A Look Back At Saturday's Storms
by Angela Schilling, Meteorologist
May 06, 2012 8:21 PM
It’s been a year of flip flopping, feeling like spring towards the end of winter and now feeling like summer time during the end of April beginning of May. Along with summertime weather in the Great Plains comes the potential for severe storms. On Saturday conditions were right for severe weather to occur, lots of moisture and lots of turning in the atmosphere. Even though we didn’t see any tornadoes, severe storms brought heavy rain, large hail, and gusty winds to the area.

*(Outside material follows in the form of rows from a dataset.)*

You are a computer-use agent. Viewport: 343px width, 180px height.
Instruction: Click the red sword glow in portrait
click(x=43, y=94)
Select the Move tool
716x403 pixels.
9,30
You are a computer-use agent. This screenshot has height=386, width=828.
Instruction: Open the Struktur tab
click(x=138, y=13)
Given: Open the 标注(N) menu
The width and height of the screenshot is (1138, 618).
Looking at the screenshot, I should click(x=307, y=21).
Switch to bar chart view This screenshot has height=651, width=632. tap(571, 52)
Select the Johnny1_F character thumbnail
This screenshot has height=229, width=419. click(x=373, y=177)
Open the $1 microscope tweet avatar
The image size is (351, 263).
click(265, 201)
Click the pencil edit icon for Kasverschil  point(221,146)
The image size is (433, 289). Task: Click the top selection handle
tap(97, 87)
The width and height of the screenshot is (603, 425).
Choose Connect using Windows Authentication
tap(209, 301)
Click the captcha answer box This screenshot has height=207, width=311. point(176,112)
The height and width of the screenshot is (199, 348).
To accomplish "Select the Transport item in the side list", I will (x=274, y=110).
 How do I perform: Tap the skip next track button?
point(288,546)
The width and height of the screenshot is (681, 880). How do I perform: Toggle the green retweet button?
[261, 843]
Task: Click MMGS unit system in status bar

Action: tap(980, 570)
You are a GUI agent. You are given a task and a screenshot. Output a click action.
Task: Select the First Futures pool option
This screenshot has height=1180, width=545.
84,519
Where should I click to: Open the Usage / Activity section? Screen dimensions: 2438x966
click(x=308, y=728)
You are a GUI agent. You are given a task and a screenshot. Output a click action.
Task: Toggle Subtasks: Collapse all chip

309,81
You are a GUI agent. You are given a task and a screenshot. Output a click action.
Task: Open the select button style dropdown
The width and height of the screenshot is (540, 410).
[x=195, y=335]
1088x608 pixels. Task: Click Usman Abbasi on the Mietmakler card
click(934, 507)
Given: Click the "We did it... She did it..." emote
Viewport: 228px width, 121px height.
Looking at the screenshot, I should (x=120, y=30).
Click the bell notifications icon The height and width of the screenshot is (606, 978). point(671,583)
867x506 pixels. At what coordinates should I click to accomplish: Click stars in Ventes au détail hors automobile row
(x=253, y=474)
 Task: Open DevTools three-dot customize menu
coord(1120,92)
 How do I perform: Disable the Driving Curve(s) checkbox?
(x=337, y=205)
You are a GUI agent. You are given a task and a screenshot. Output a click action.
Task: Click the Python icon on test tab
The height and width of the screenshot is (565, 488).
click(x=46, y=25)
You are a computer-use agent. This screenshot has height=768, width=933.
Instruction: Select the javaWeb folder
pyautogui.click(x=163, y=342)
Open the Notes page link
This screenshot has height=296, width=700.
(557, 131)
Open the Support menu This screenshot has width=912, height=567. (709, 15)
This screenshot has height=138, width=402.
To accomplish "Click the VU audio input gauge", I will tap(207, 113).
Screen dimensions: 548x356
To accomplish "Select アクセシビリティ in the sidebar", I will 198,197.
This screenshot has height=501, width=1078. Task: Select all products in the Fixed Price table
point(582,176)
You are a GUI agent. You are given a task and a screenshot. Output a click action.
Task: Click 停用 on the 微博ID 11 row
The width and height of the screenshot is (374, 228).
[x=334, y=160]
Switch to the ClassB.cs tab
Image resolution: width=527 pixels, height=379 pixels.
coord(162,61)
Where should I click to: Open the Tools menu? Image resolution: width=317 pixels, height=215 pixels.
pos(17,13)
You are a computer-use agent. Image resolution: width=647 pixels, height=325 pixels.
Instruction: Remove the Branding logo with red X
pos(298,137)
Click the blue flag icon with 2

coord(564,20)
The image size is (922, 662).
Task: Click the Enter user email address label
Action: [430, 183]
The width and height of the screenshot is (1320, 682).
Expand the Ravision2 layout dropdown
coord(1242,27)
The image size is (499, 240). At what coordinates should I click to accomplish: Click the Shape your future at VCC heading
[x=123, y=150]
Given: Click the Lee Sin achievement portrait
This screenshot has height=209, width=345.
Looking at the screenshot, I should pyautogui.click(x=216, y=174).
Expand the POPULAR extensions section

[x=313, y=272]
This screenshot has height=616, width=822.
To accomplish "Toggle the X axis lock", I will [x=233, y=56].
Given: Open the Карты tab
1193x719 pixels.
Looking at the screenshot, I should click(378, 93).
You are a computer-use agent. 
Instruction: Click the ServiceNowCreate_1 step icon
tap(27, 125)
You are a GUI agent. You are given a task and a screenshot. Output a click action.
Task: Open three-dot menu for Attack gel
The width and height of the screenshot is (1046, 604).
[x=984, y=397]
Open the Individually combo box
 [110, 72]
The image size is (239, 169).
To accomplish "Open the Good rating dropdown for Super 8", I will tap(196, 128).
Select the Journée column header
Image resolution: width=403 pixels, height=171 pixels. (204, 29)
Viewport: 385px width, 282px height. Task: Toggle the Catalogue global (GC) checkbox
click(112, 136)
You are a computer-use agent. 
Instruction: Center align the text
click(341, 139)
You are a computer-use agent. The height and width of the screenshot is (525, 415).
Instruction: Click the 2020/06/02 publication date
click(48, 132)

It is unusual for us to see severe weather in the morning, but it is not unheard of. Typically we’ll have a cold front swing through which will flush out all of the moisture and fuel for the storms overnight, but this past week we were in a very stalled and soupy environment, allowing storms to continue to fire up both in the evening and morning hours. By Saturday morning large hail was the main story, with reports up to golf ball and baseball size hail in Mitchell, which is definitely large enough to do some damage to one’s car. By midday Saturday, Flash Flood Watches were in effect, with flooding already an issue in Lake County…but that would only be the precursor for later that afternoon. Round two of severe weather came in the evening and hung around through about 5 am Sunday morning. Once again the main threats were large hail, heavy rain, and damaging winds. Even though we didn’t get any tornadoes, gusty winds in association with several gust fronts caused damage in several locations, uprooting trees and even blowing off a roof in Flandreau. Multiple Flash Flood Warnings were in effect by Saturday night, hitting many of the same locations from earlier Saturday morning. As a matter of fact Mitchell broke it’s old maximum daily record for precipitation on Saturday. The old record was 2.06 inches set back in 2007, the new record is 3.03 inches. Madison saw heavy rains as well, with flash flooding causing problems for residents. Now that Flash Flood Watches are over with, now we’re dealing with actual Flood Warnings, with some of our rivers and streams approaching flood stage.
***Preliminary reports from Saturday morning through Saturday night. You can see what direction the storms followed with a line of hail reports in a west to east line from about Pierre to western Minnesota, and then up and down the I-29 corridor and into Ortonville. Saturday morning the storms moved due east, while by Saturday night the storms had a little bit of a northerly component to them.
green = hail blue = wind
***The bulk of the rain fell just to the north of I-90 and along and east of the
24 hour rain totals through Sunday morning....with severe storms rain totals can
vary significantly just within a small number of miles, for example while at the Brookings airport
we received .79 inches, an observer reported 2.47 inches.
This shows the different rivers throughout the area and their proximity to flood stage.
The ones in red represent moderate flooding, while the ones in orange represent minor
flooding...green means no flooding. The circles or dots are larger rivers, while the boxes
or squares are creeks or streams. The Big Sioux near Dell Rapids is at minor flood stage,
while a creek in Pipestone is showing moderate flooding, which is an improvement from early
Sunday morning. The James River near Mitchell (along I-90) is also showing signs of minor flooding.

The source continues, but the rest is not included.